Die Aktienverkäufe gingen einher mit einem stark abwertenden Euro, der zu Dollar und Yen auf den tiefsten Stand seit vier Monaten abrutschte. Der Kurs lag bei etwa 1,40 Dollar. Vor einer Woche stand er noch bei 1,45 Dollar.

Besonders betroffen: die Börse in Mailand. Sie ist am Dienstag erneut abgestürzt. Vor allem die Aktien italienischer Banken verloren stark an Wert. Das größte italienische Finanzinstitut Unicredit, dem auch die deutsche HypoVereinsbank gehört, erlitt so große Verluste, dass das Papier zwischenzeitlich vom Handel ausgesetzt wurde.

In diesem schwierigen Umfeld nahm Italien neues Geld am Kapitalmarkt auf: In einer Auktion einjähriger Geldmarktpapiere nahm der italienische Staat 6,75 Milliarden Euro auf - allerdings zu deutlich höheren Zinsen als vor einem Monat. Die zu zahlende Rendite stieg von 2,147 Prozent bei einer Auktion im Juni auf 3,67 Prozent. Marktbeobachter sprachen angesichts der widrigen Umstände dennoch von einer recht gut verlaufenen Auktion. Die Kurse von Bankaktien legten nach der Auktion wieder leicht zu, ebenso wie die italienische Börse.

Italiens Regierung wehrt sich gegen ein Überschwappen der Euro-Schuldenkrise. Für Italien sei dies sicher kein leichter Moment, sagte Ministerpräsident Silvio Berlusconi. Alle politischen Kräfte seien aber zur Verteidigung des Landes bereit. Die im Parlament diskutierten Sparbeschlüsse würden den Abbau der Schulden beschleunigen. Bereits in diesem Jahr werde der Haushalt der Zentralregierung, in den etwa die Finanzen der Kommunen und Regionen nicht einfließen, deutlich ins Plus kommen. Die Krise zwinge das Land, den Korrekturprozess deutlich zu beschleunigen.

Schäuble: keine Panik, Spekulation werde zurückgehen

Die EU-Staats- und Regierungschefs könnten schon am Freitag zu einem Sondergipfel über die Schuldenkrise zusammenkommen, berichten Diplomaten in Brüssel.
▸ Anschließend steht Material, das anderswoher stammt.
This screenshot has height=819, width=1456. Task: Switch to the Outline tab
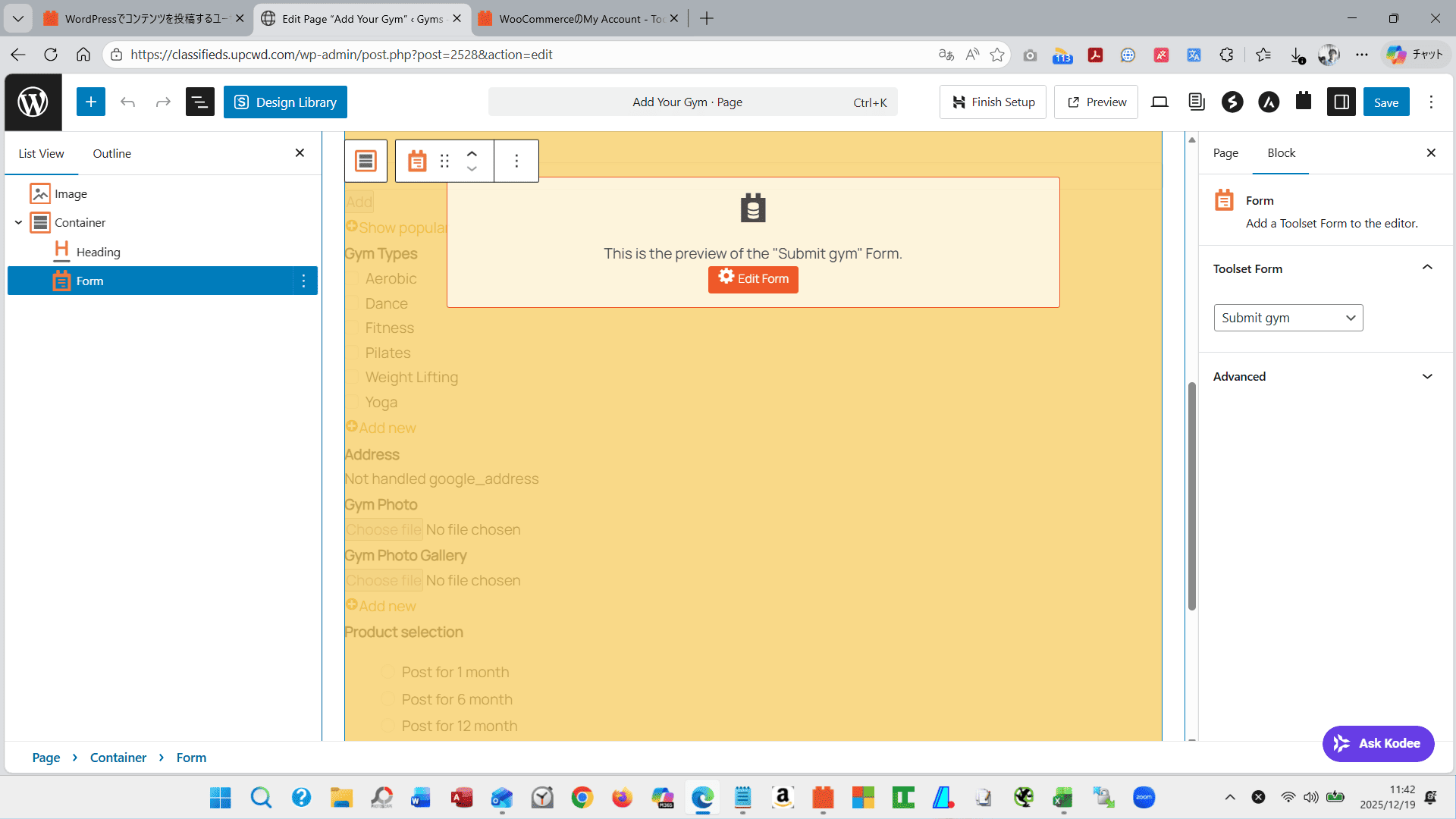pos(111,154)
Der ständige EU-Ratspräsident Herman Van Rompuy unterstützt einen EU-Sondergipfel zur Schuldenkrise. Er habe ein solches Treffen nicht ausgeschlossen, sagte Van Rompuy. Ein solches Treffen könne die Finanzmärkte beruhigen. EU-Währungskommissar Olli Rehn wollte ein solches Treffen auf einer Pressekonferenz zunächst nicht bestätigen. Die Lage an den Märkten entspannte sich am Dienstagnachmittag leicht.

Zwar hatten sich die Euro-Finanzminister in ihrer Marathonsitzung entschlossen dazu bekannt, die Schuldenkrise einzudämmen. Dazu sollen die Laufzeiten der Notkredite für Länder unter dem Rettungsschirm verlängert und die Zinsen gesenkt werden. Auch wird in Betracht gezogen, den befristeten Rettungsschirm zum Aufkauf von Altschulden zu ermächtigen. Konkrete Entscheidungen waren die Ressortchefs aber schuldig geblieben. Eine Einigung für ein zweites Rettungspaket für Griechenland ist ebenfalls nicht in Sicht.
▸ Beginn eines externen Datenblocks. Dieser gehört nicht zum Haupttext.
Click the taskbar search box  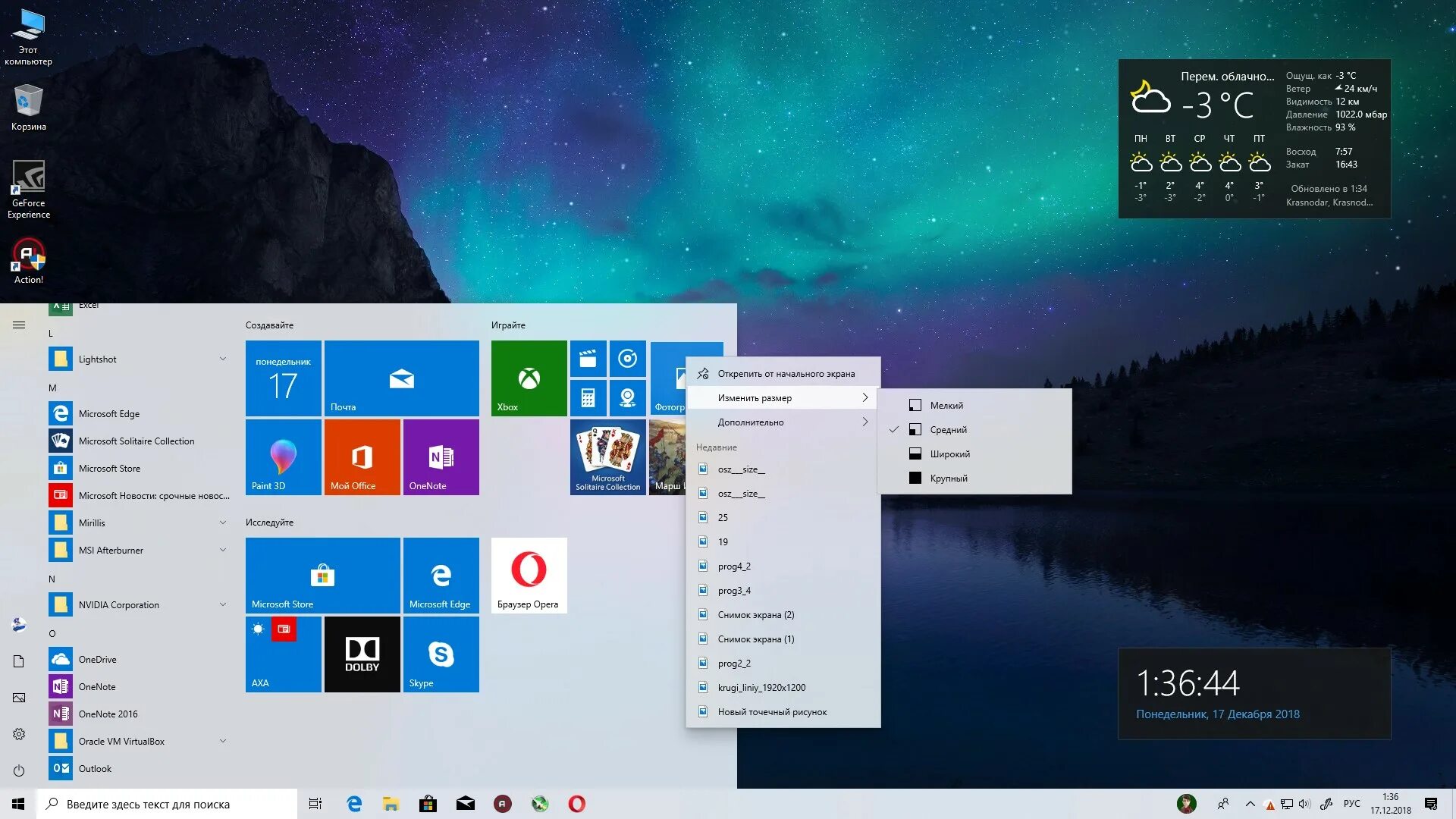(167, 804)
Bundesfinanzminister Wolfgang Schäuble (CDU) warnte im Deutschlandfunk davor, dass man in einer so nervösen Lage nicht Ansteckungsgefahren verstärken dürfe. Dementsprechend optimistisch äußerte er sich zu Italien: "Sobald das Parlament den Haushaltsentwurf beschließt, wird auch die Spekulation wieder zurückgehen."

Unruhe in den Markt bringt außerdem der Bankenstresstest - erste Ergebnisse sickern durch. Demnach würden einige europäische Banken bei einer neuen Finanzkrise in schwere Turbulenzen kommen.

Ifo-Präsident Hans-Werner Sinn rät Italien zum Sparen. Dies sei der einzige Weg, auch wenn dadurch das ohnehin schon schwache Wachstum noch gedrosselt werde. "Italien muss aus dem Problem rausschrumpfen", sagte Sinn. Keinesfalls könne das Land von der EU gerettet werden. "Das ist nicht zu schaffen."

Sinn betonte aber, die Lage sei anders als etwa bei Griechenland, das wie Portugal und Irland bereits unter den EU-Rettungsschirm schlüpfen musste. Italien habe ein viel kleineres Leistungsbilanzdefizit und kaum Verschuldung im Ausland.

Italien ist die drittgrößte Volkswirtschaft der Eurozone. Seit Ende vergangene Woche haben sich die Märkte auf das Land eingeschossen - die Risikoaufschläge für Anleihen steigen, die Aktienkurse fallen.